About 35 miles northwest of Karamles, a town called Alqosh sits nestled below the mountains that divide Iraq from Turkey. For Christians in the Nineveh Plain, Alqosh is a place of national and religious pride, a way station for important figures in the ancient Christian world that some here compare in significance to Jerusalem or Rome.

There’s another history to Alqosh. Back through the winding roads of town sits a tomb said to belong to Nahum, a biblical prophet believed to have lived in the region during the seventh century b.c. Whether or not Nahum is actually interred here, Jews prayed in this place. The building was a synagogue, and the walls are covered in Hebrew. One engraved stone promises, “This will be your dwelling place forever.”

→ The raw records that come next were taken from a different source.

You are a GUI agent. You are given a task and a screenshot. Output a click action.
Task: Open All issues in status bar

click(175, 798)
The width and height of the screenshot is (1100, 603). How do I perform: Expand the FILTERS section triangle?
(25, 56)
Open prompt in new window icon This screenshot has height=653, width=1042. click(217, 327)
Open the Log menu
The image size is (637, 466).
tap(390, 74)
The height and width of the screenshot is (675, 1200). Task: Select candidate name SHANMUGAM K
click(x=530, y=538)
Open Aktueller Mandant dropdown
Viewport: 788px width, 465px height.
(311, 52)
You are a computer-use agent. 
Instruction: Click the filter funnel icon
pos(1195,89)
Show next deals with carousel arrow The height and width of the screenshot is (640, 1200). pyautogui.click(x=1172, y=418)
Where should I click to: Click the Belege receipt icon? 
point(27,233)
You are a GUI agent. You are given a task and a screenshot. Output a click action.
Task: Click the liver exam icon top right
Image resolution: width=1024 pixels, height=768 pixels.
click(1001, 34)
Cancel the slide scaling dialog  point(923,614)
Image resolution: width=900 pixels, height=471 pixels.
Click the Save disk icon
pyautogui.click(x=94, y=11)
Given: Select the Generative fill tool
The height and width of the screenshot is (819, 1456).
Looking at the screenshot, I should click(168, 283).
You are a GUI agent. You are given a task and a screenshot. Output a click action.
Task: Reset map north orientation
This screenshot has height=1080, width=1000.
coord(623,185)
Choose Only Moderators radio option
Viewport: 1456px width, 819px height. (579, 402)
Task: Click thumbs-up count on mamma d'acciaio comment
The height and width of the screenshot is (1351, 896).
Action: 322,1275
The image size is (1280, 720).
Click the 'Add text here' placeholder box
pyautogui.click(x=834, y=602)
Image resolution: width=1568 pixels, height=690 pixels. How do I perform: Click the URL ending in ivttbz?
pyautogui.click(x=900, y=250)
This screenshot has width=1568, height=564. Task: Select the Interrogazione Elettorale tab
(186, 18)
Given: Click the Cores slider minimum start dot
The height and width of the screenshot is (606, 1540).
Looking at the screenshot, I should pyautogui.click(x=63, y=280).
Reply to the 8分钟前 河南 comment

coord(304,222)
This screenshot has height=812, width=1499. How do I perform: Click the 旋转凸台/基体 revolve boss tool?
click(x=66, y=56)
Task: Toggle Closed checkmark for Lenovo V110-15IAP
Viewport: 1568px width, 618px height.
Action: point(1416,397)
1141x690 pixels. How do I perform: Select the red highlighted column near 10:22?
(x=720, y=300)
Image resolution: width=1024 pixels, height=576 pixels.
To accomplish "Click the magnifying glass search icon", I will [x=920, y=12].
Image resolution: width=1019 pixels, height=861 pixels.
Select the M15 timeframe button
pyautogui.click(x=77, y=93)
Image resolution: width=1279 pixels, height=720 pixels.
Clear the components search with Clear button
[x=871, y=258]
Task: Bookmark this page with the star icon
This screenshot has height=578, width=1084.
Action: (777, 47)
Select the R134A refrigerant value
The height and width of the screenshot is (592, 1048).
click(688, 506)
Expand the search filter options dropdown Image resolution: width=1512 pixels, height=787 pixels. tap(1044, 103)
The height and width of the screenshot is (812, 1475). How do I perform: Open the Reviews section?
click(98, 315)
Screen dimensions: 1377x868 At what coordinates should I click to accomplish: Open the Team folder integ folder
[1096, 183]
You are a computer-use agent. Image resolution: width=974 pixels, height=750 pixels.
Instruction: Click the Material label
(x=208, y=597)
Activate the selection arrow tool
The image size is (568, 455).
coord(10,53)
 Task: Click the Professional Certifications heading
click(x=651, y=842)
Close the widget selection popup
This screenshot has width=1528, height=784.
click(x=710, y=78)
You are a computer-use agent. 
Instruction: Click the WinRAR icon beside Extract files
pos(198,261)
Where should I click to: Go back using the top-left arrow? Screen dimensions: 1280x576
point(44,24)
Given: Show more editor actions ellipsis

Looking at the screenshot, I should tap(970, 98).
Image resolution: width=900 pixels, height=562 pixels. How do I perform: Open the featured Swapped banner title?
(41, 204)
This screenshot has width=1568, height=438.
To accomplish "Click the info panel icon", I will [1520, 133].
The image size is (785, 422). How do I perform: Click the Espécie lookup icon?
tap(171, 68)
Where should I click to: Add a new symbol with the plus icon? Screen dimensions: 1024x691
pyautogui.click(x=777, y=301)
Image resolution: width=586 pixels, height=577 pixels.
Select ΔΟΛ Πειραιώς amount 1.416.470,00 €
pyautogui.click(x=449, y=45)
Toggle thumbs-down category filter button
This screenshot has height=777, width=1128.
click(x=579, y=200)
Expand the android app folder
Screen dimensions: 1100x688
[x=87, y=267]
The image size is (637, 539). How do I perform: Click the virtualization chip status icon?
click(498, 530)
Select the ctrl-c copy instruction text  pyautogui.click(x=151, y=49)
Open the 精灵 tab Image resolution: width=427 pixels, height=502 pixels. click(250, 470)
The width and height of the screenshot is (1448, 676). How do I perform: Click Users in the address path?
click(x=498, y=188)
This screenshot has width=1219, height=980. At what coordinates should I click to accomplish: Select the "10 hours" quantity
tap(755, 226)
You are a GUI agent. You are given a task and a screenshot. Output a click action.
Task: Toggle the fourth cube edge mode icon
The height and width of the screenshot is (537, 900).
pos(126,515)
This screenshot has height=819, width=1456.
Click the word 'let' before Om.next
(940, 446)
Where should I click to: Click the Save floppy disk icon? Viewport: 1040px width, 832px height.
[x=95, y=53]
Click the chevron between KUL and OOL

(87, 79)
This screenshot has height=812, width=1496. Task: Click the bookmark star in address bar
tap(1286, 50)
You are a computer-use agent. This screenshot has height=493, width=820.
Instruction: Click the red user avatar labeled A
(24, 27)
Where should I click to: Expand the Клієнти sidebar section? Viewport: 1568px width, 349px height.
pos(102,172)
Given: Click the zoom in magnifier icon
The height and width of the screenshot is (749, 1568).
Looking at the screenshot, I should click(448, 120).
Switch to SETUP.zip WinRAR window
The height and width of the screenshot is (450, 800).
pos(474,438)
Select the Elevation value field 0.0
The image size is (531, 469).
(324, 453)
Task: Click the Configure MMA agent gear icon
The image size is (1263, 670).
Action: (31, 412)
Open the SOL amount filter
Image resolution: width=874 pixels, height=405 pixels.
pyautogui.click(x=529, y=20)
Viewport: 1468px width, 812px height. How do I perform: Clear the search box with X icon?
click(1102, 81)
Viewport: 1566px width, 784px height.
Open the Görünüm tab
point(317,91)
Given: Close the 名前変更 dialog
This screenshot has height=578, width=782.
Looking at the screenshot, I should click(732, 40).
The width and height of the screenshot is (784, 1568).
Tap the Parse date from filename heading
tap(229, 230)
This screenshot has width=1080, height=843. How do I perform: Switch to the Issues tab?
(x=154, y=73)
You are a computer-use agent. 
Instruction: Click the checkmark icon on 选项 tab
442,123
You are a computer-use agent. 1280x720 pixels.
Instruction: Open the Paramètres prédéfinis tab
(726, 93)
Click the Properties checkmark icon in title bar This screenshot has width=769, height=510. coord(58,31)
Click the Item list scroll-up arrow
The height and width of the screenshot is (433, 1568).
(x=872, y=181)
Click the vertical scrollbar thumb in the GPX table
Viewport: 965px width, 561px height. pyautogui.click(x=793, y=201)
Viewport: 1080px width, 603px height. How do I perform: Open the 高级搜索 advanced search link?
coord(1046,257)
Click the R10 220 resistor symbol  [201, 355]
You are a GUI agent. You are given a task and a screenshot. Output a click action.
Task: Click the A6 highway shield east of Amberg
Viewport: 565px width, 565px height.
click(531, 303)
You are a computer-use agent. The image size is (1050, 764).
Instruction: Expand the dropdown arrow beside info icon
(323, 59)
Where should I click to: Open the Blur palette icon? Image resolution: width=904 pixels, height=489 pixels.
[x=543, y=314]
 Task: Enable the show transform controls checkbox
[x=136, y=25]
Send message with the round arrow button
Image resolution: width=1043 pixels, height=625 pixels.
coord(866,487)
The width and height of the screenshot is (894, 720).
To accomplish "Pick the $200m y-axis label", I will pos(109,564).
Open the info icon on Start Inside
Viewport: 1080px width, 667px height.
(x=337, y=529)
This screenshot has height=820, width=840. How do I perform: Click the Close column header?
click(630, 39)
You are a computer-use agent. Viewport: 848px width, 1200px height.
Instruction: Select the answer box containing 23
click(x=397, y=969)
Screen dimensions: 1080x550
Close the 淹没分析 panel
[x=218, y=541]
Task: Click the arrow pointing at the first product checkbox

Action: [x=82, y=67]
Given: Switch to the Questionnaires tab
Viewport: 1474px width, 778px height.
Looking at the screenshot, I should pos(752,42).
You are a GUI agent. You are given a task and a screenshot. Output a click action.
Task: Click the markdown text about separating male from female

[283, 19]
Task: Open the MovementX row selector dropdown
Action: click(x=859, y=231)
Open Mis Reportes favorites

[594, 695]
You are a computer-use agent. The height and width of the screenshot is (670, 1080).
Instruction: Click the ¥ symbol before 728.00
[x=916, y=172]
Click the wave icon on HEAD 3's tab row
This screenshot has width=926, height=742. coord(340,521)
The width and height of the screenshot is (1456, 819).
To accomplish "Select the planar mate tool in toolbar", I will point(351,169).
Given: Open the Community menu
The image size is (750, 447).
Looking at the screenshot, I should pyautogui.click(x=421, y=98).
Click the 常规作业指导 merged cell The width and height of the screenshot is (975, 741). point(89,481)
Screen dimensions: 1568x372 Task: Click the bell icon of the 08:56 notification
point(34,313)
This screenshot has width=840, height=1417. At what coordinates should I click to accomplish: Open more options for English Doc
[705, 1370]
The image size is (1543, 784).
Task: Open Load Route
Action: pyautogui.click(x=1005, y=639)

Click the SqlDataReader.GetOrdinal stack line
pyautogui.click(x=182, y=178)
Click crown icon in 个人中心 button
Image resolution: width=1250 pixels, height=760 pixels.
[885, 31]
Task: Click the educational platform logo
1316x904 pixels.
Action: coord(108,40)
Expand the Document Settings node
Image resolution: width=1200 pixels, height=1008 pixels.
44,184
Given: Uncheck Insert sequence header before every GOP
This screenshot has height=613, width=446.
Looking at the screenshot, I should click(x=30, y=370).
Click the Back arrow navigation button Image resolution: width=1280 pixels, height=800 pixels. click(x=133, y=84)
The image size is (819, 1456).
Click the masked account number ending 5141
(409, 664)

Jews lived in Alqosh for centuries, and in Iraq for thousands of years, although the priest who showed me around, Father Araam, knew about them only from stories. The Babylonian Talmud, which is the major text of rabbinic Judaism, was written here. Then, over a few short years, the Jews disappeared. Almost all of Iraq’s remaining Jews were effectively expelled from the country in the late 1940s and early 1950s amid intense political pressure and mob violence.

Priests in the Nineveh Plain see this history as a warning. Their communities, too, could one day be nothing more than overgrown tombs. If Christians continue to leave the Nineveh Plain and other areas like it, a powerful history will come to an end. In the Protestant mind-set dominant in the U.S., the body of the Church is wherever the people are. But for the ancient Christian groups of Iraq, this is not the case. The people I met there constantly reminded me that Assyrian culture was founded before Christianity. They point to the remnants of ancient aqueducts and settlement mounds, evidence of the empire that once flourished in this region.

For them, Christianity is not just a faith. It is an attachment to a place, a language, a nationality. Scattered across countries and continents, that sense of identity—as a people, not just as members of a religion—is much more difficult to maintain. Securing the fate of the Nineveh Plain is crucial “to protect our identity, our patrimony, our language,” Thabet told me. “We are the original people of Iraq.”


Support for this article has been provided by the Henry R. Luce Initiative on Religion and International Affairs of the Henry Luce Foundation.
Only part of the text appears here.